Every line in the listing below from the one with "Screen dimensions: 1024x576" through the one with "Click the slide number 10" is to be reproduced exactly, both ends included; leave out the rest.

RECORDS SUPPLIED START

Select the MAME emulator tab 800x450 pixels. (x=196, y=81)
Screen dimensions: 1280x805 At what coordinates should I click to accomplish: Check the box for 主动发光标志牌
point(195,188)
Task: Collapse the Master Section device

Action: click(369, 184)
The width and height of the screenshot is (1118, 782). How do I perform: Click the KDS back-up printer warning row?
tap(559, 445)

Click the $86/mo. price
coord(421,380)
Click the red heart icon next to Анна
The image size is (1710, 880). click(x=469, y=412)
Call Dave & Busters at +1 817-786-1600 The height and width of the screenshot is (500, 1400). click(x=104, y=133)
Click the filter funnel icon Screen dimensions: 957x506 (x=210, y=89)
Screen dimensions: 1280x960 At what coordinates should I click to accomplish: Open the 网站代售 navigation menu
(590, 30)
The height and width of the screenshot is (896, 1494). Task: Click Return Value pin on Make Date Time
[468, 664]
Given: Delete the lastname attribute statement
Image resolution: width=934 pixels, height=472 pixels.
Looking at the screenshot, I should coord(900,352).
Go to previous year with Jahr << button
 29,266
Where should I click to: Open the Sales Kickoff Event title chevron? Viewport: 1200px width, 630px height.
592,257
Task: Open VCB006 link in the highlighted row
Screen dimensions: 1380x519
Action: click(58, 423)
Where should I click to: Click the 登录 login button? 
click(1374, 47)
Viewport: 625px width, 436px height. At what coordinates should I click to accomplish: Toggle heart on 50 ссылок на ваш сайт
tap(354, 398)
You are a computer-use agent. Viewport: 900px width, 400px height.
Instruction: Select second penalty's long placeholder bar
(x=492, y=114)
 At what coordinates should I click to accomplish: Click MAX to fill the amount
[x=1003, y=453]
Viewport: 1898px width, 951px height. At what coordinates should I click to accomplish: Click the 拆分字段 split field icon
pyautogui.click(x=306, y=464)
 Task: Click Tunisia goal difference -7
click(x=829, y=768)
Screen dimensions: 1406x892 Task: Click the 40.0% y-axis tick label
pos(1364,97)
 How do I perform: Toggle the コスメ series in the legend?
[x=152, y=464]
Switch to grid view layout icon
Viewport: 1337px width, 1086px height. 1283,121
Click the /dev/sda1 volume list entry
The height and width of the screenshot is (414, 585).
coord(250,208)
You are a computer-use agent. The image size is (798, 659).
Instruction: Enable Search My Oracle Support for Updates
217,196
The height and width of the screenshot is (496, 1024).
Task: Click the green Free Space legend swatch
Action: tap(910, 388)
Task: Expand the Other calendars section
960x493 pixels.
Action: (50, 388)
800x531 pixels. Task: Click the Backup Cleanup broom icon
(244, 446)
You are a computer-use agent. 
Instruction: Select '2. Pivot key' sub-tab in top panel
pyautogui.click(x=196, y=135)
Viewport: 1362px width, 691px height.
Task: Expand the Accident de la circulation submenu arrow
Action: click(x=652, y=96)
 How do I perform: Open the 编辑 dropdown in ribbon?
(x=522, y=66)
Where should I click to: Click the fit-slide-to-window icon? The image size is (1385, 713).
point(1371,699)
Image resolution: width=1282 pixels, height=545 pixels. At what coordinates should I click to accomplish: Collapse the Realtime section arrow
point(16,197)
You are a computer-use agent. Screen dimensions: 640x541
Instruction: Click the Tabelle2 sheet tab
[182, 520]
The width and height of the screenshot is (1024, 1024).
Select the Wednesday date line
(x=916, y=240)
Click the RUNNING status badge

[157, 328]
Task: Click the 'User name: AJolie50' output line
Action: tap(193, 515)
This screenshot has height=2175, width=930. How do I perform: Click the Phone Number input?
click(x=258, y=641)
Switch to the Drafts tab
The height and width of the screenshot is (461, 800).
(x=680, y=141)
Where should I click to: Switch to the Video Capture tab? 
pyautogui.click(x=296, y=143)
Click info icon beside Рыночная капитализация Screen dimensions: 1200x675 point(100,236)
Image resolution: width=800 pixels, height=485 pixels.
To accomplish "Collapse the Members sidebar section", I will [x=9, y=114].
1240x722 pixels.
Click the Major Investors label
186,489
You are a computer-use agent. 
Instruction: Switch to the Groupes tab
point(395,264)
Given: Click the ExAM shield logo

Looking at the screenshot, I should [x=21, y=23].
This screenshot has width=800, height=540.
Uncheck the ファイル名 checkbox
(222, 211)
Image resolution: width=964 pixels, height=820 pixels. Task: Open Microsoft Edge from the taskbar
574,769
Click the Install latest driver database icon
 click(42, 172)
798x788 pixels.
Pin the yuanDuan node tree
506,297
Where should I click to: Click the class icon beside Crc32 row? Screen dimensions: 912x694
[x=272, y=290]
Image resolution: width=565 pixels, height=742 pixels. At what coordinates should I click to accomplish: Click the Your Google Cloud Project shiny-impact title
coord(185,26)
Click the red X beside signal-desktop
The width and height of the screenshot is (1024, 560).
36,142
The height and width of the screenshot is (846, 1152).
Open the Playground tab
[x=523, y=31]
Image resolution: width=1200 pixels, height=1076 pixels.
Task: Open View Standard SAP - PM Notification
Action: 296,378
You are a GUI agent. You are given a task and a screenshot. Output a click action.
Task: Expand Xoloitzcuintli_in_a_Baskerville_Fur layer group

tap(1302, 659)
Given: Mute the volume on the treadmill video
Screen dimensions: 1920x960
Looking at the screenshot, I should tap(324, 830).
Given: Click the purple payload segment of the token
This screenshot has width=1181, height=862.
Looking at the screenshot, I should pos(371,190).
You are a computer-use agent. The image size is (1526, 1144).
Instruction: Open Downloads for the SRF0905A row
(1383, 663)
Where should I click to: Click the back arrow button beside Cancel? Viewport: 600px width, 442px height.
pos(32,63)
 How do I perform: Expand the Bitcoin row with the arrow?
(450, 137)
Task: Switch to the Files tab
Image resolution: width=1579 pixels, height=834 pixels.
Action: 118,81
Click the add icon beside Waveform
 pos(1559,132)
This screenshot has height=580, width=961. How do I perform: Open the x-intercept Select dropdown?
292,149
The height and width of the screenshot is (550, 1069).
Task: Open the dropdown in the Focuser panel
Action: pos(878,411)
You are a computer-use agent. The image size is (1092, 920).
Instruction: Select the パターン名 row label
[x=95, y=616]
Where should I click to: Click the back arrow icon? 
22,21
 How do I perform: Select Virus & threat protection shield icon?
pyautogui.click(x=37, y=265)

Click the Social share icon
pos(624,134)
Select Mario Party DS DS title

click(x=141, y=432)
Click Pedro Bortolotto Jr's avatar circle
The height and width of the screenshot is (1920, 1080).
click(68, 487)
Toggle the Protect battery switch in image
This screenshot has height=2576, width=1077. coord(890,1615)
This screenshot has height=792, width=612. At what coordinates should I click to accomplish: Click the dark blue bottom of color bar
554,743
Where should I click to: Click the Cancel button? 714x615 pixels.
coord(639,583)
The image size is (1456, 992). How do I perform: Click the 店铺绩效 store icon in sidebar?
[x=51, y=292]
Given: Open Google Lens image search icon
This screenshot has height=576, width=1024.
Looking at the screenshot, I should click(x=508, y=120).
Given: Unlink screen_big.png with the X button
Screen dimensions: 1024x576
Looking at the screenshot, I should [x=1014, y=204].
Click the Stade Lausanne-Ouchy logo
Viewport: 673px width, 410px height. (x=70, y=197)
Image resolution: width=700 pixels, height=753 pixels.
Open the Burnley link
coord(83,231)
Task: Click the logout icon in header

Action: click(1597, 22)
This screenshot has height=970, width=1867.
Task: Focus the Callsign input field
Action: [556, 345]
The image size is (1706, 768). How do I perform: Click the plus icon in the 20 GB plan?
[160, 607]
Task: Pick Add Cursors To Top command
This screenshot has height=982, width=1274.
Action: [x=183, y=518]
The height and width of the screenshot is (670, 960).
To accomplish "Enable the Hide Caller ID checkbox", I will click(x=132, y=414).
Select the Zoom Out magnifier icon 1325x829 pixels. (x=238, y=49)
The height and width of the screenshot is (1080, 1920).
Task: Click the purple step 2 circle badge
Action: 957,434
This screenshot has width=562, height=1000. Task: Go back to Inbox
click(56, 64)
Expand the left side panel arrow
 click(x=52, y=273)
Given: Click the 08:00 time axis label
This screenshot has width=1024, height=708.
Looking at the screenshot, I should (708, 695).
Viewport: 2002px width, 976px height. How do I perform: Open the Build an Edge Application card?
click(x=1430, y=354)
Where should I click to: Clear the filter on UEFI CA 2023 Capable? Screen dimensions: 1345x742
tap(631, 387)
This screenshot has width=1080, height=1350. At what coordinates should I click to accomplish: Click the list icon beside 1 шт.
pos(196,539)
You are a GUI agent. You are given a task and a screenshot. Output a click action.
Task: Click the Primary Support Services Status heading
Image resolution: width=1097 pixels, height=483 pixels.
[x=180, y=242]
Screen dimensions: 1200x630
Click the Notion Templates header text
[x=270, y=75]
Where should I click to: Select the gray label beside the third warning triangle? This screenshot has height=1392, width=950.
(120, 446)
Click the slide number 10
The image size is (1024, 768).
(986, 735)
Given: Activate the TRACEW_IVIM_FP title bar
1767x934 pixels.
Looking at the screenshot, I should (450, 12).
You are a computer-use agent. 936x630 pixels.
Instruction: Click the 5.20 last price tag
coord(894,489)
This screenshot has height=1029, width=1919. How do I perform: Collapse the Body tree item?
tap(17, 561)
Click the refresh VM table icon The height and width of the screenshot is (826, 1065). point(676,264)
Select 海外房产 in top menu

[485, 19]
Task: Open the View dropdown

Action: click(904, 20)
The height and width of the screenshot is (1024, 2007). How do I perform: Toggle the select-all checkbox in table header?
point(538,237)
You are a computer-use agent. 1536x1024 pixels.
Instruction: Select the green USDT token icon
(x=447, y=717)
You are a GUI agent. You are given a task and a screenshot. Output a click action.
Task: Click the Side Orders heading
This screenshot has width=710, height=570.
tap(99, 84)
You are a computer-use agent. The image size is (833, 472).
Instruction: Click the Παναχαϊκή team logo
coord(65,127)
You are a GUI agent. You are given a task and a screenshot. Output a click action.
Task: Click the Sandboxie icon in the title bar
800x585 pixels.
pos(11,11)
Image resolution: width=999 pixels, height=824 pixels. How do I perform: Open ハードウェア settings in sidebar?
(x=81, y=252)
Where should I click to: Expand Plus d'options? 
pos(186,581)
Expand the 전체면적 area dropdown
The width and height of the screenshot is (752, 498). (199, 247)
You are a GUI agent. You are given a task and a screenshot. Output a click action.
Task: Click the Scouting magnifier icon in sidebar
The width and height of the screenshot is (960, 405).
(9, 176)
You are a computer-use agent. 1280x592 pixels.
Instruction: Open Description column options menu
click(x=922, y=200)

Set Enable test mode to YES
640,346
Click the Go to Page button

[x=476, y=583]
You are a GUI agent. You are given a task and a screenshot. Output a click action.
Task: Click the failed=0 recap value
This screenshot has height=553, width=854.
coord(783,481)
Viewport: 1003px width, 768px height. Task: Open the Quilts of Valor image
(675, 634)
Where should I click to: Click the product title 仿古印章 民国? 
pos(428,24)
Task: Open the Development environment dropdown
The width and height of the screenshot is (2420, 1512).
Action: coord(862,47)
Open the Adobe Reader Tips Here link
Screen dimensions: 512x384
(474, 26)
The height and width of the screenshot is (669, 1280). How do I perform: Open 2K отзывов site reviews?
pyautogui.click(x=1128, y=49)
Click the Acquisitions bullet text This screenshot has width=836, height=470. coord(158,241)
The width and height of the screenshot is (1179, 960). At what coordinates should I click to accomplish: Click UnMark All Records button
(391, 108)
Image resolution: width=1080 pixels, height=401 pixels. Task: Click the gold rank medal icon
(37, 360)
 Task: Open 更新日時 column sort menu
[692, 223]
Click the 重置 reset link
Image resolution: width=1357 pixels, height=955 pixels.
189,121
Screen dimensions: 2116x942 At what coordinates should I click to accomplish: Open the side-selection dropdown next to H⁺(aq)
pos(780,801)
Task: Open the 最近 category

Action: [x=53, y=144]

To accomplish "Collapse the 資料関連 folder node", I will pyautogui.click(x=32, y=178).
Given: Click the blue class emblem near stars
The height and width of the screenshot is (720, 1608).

RECORDS SUPPLIED END

EXERCISE OUTPUT:
Screen dimensions: 1024x576
Looking at the screenshot, I should [x=1014, y=204].
Click the Stade Lausanne-Ouchy logo
Viewport: 673px width, 410px height. (x=70, y=197)
Image resolution: width=700 pixels, height=753 pixels.
Open the Burnley link
coord(83,231)
Task: Click the logout icon in header

Action: click(1597, 22)
This screenshot has height=970, width=1867.
Task: Focus the Callsign input field
Action: [556, 345]
The image size is (1706, 768). How do I perform: Click the plus icon in the 20 GB plan?
[160, 607]
Task: Pick Add Cursors To Top command
This screenshot has height=982, width=1274.
Action: [x=183, y=518]
The height and width of the screenshot is (670, 960).
To accomplish "Enable the Hide Caller ID checkbox", I will click(x=132, y=414).
Select the Zoom Out magnifier icon 1325x829 pixels. (x=238, y=49)
The height and width of the screenshot is (1080, 1920).
Task: Click the purple step 2 circle badge
Action: 957,434
This screenshot has width=562, height=1000. Task: Go back to Inbox
click(56, 64)
Expand the left side panel arrow
 click(x=52, y=273)
Given: Click the 08:00 time axis label
This screenshot has width=1024, height=708.
Looking at the screenshot, I should (708, 695).
Viewport: 2002px width, 976px height. How do I perform: Open the Build an Edge Application card?
click(x=1430, y=354)
Where should I click to: Clear the filter on UEFI CA 2023 Capable? Screen dimensions: 1345x742
tap(631, 387)
This screenshot has width=1080, height=1350. At what coordinates should I click to accomplish: Click the list icon beside 1 шт.
pos(196,539)
You are a GUI agent. You are given a task and a screenshot. Output a click action.
Task: Click the Primary Support Services Status heading
Image resolution: width=1097 pixels, height=483 pixels.
[x=180, y=242]
Screen dimensions: 1200x630
Click the Notion Templates header text
[x=270, y=75]
Where should I click to: Select the gray label beside the third warning triangle? This screenshot has height=1392, width=950.
(120, 446)
Click the slide number 10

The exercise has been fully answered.